But Tae doesn’t truly realize just how much Minnie needs that help until the first winter they’re together.
Like most ophidians, Minnie’s pretty good about eating big meals sporadically and carrying on for quite a while between them, so Tae’s learned not to get too worked up when Minnie skips a few here and there, so long as he sits them down every few days with a hearty dinner. Tae’s also gotten around to upgrading Minnie’s constant bulk purchases of instant hot packs to battery-powered heaters, tucked into pockets he’s sewn into nearly all of Minnie’s clothes.
Tae’s pretty sure he’s prepared for the cold season, so he’s totally stumped as to why Minnie looks more and more haggard as the months drag on, and why it seems worse when there’s a storm that lasts a few days or if they have a week of overcast weather. He doesn’t get it - until he has to rush to the emergency room one afternoon because one of Minnie’s students calls the emergency contact on Minnie’s phone to let him know that Minnie broke his wrist teaching floorwork in the studio that day.
Leaning over Minnie’s bed in the ER, Tae winces at the copy of the radiographs the medical staff left for them after they came to talk everything over with the both of them.
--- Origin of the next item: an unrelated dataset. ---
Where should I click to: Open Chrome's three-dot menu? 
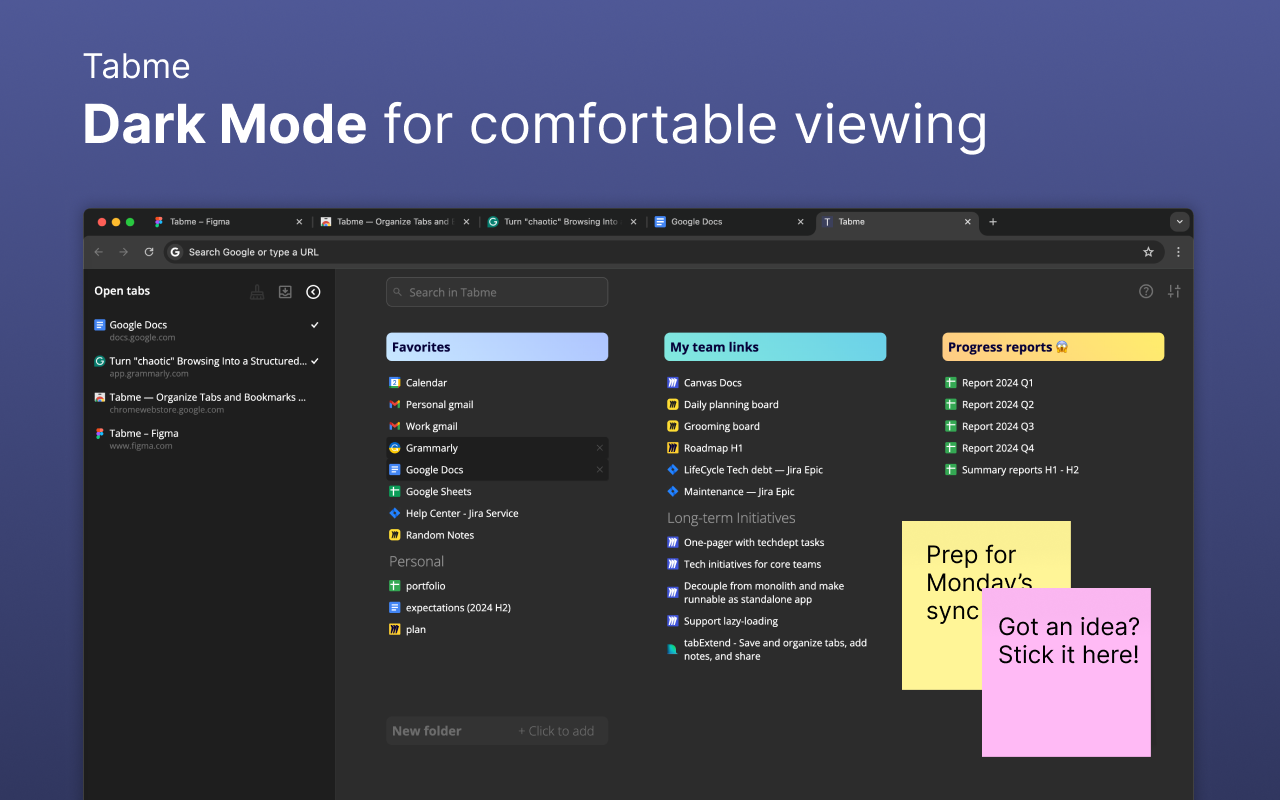[x=1178, y=252]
Minnie’s asleep now, pain meds on board, as Tae runs his hands soothingly along Minnie’s dorsal paraspinal tracts, tracing the two broad, tapering lines of scales running parallel to his spine.
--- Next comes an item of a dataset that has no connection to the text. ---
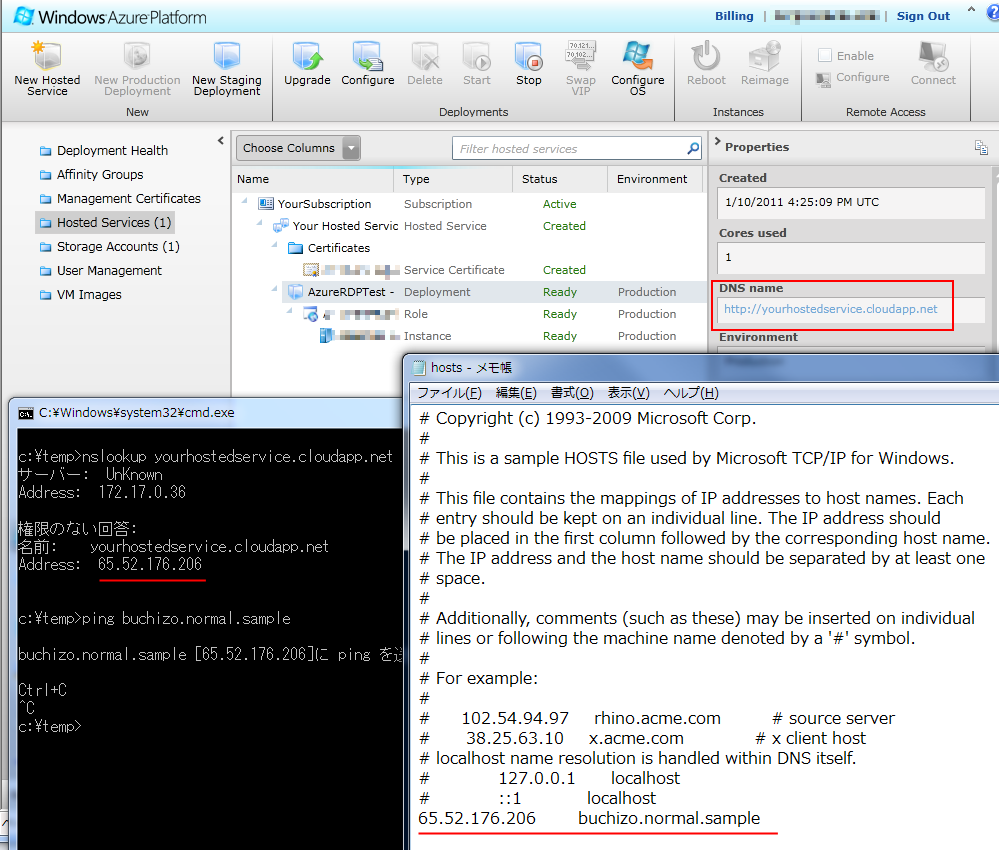
Task: Click the Sign Out link
Action: tap(923, 16)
Minnie’s groggy for what seems like ages, even after he’s discharged and they’re sent home. Logically, Tae knows that he’ll take longer to process all the drugs, especially now that it’s winter and Minnie’s metabolic rate has dropped with the temperature. But it’s still hard to see him curled up, so tiny and frail-looking in their bed, and he can’t help but fret, bundling his feet in fuzzy socks, continuously checking the heated blanket, and changing out the hot water bottles he’s nestled along his tummy.
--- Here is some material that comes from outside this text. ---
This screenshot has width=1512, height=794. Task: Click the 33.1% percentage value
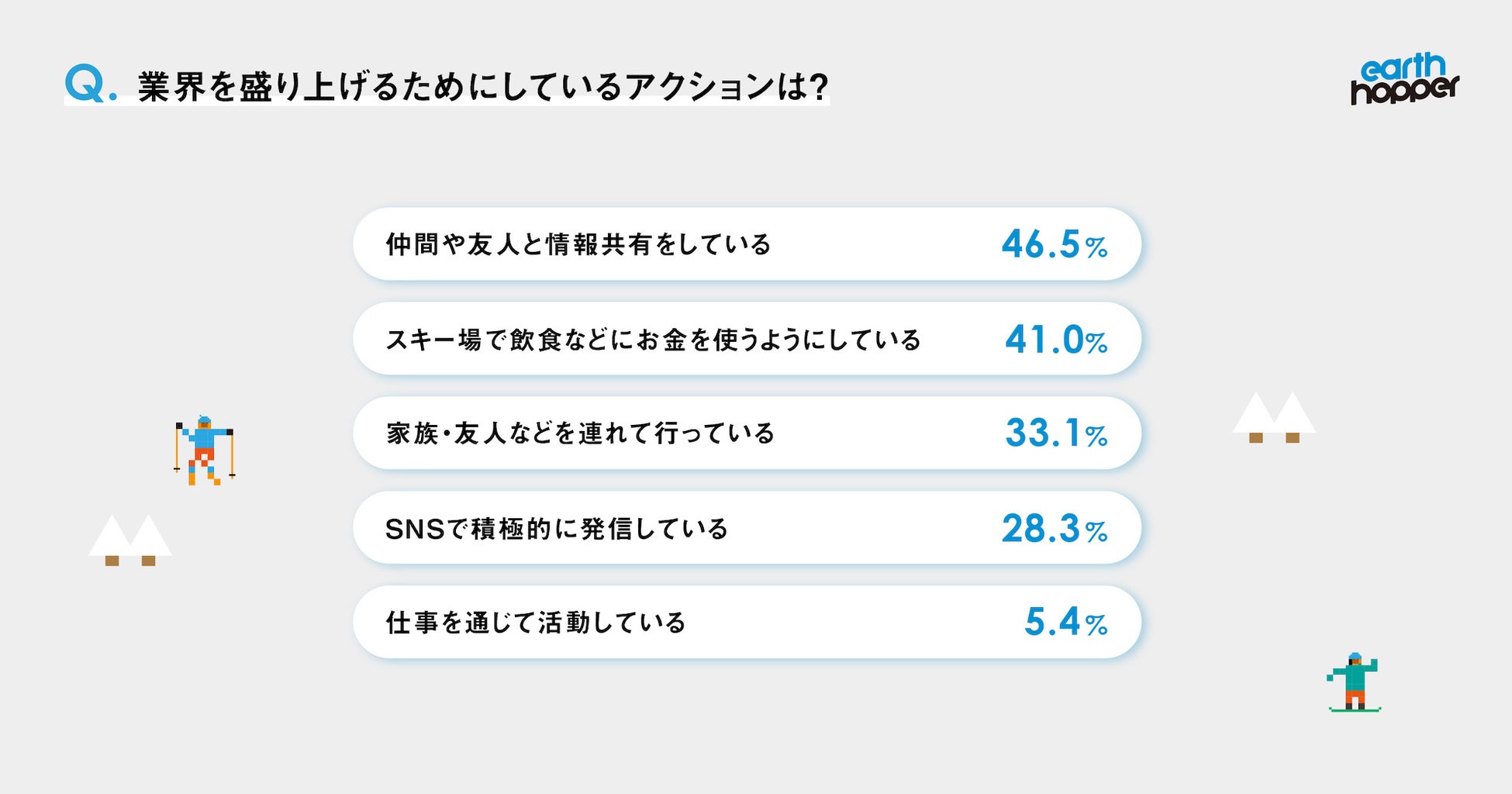coord(1055,433)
He only slips out of the apartment when he’s sure Minnie’s fully asleep.
Minnie stopped trying to get his addled brain to keep track of the days within hours of coming home from the ER. It’s just asking too much of him when he’s so cold and sluggish, wrist still throbbing a bit in spite of receiving as many pain meds as was safe for his current energetic state. So he gives in and lets Tae baby him, just relishing for once the feeling of being completely taken care of. And he naps.
Finally, after what he’ll later learn is five whole days of wandering in and out of a stuporous sleep, Minnie wakes up at a reasonable hour of morning, feeling lucid enough to drag himself out of bed. He’s pretty sure that these aren’t the clothes he came home in - he definitely wasn’t teaching at the studio wearing this old ratty shirt of Tae’s, one Tae knows Minnie thinks is the most comfortable because he always reaches for it when everything is itchy and uncomfortable in the last few days before a shed. He also feels suspiciously clean, and he notes the damp hand towel drying on the windowsill. His heart aches, surrounded by the quiet but undeniable evidence of Tae’s love.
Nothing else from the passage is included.